A new interview with Jamie Galbraith (and also Leo Panitch), on the possibilities of a New 'New Deal' (part II here). Not much of chance, by the way. Part of the story is that the New Deal was fundamental in institution building, and these very institutions saved us from a crisis similar to the Depression, creating less of a perceived need for continuous reform.
In Jamie's words:
In Jamie's words:
"So an entire system was built that had never previously existed and gave us an economy with a very strong presence of the federal government. And ultimately, as the New Deal progressed, that was extended to very large social insurance programs, which also had never previously existed, Social Security on a continental scale being the lead thing in the 1930s. And then added to that in the 1960s we had the work of the New Frontier, and especially of the Great Society, which extended this especially into health care, where we got Medicare, we got Medicaid, we got a major public presence in what became an increasingly important part of the economy, particularly as the older population grew relative to the rest.
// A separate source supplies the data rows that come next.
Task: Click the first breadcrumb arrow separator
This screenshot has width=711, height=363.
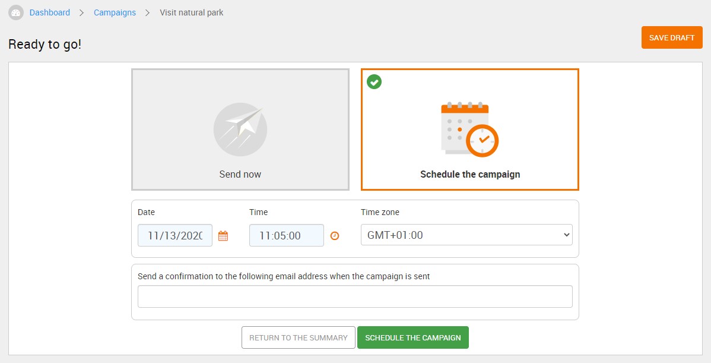Action: pyautogui.click(x=82, y=12)
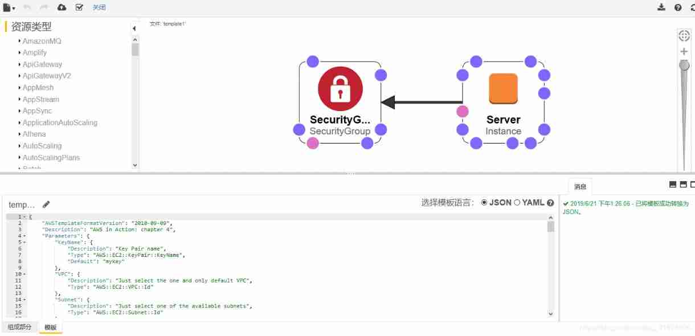The height and width of the screenshot is (336, 695).
Task: Click the zoom in plus icon
Action: [684, 51]
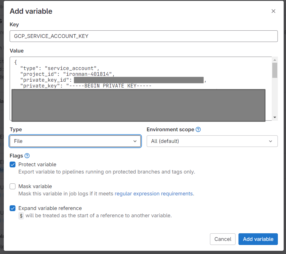Click the Value scrollbar down arrow
The width and height of the screenshot is (286, 254).
tap(275, 117)
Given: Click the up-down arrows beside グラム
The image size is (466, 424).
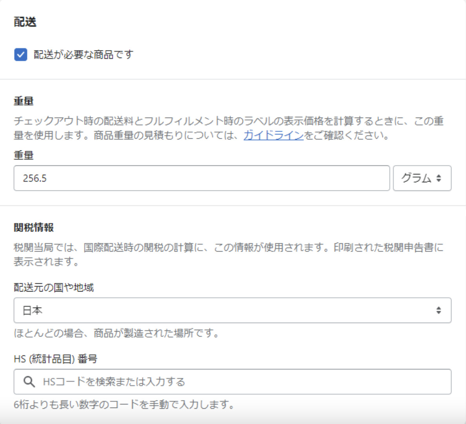Looking at the screenshot, I should [x=439, y=178].
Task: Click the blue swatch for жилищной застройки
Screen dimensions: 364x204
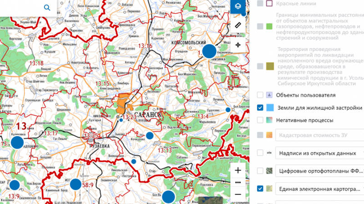Action: (270, 108)
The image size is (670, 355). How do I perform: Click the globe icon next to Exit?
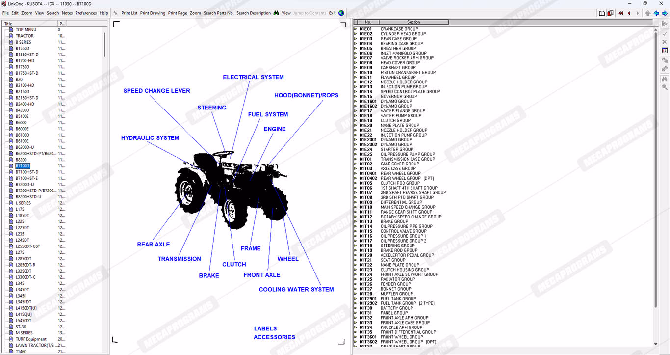(x=341, y=13)
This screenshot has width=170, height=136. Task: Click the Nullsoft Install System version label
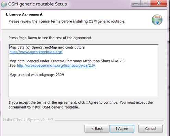28,120
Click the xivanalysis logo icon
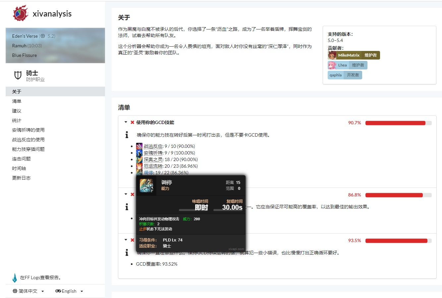The height and width of the screenshot is (298, 442). (21, 14)
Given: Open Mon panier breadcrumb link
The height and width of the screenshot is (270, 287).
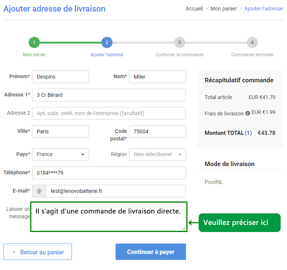Looking at the screenshot, I should tap(224, 9).
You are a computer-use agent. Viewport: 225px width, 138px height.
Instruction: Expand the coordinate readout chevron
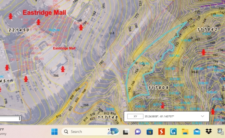(x=203, y=116)
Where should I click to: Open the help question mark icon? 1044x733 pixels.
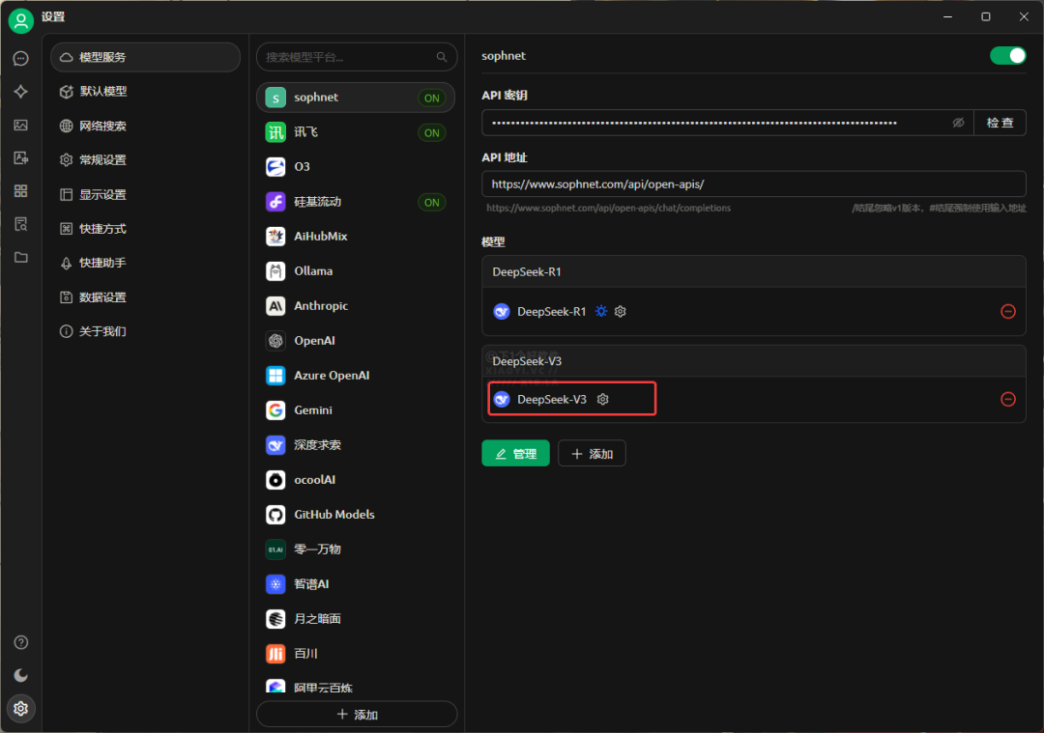coord(20,642)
So that was the situation that we faced in 2008--a very different climate of expectations and a much stronger frame of public institutions to deal with the problems, and capable of dealing with them often in ways which were practically automatic, in the sense that tax revenues dropped, public spending went up, and people's incomes were not going to collapse the way they did in between 1930 and 1933. So all of that was very much to the benefit of the world in which we live today.
The problem that we have, I think, is that it also deprived us of a sense of urgency and a sense of the possibility of need for major reforms. So we in effect fooled ourselves into believing that the economy would recover in full, returning us to the pre-2008 levels of prosperity, even pre-2000 levels of prosperity, without or with very minor or temporary interventions. We did in fact face a system-threatening--in many ways system-destroying crisis, but we faced it without the sense that it was such. And so we did much less, and what we did in the last five years was designed to be temporary. It was in anticipation of a return to normal which hasn't occurred. And so we have many people who are now becoming to realize a bit late that their expectations are going to be very badly disappointed.
And now we have a rather difficult moment in which we, I think, recognize that we didn't do what we should have done, and yet we obviously do not have the political--we're not in a moment where the political mobilization exists or the climate of crisis exists that permits us actually to move in the right direction--quite the contrary, where it looks as though we're moving distinctly in the wrong direction and will continue to do so for the indefinite future."In other words, we can expect the slow recovery to continue, and even if we avoid the worst in terms of dismantling of the New Deal institutions (something the GOP continues to push), there is very little, if any, chance of a New New Deal.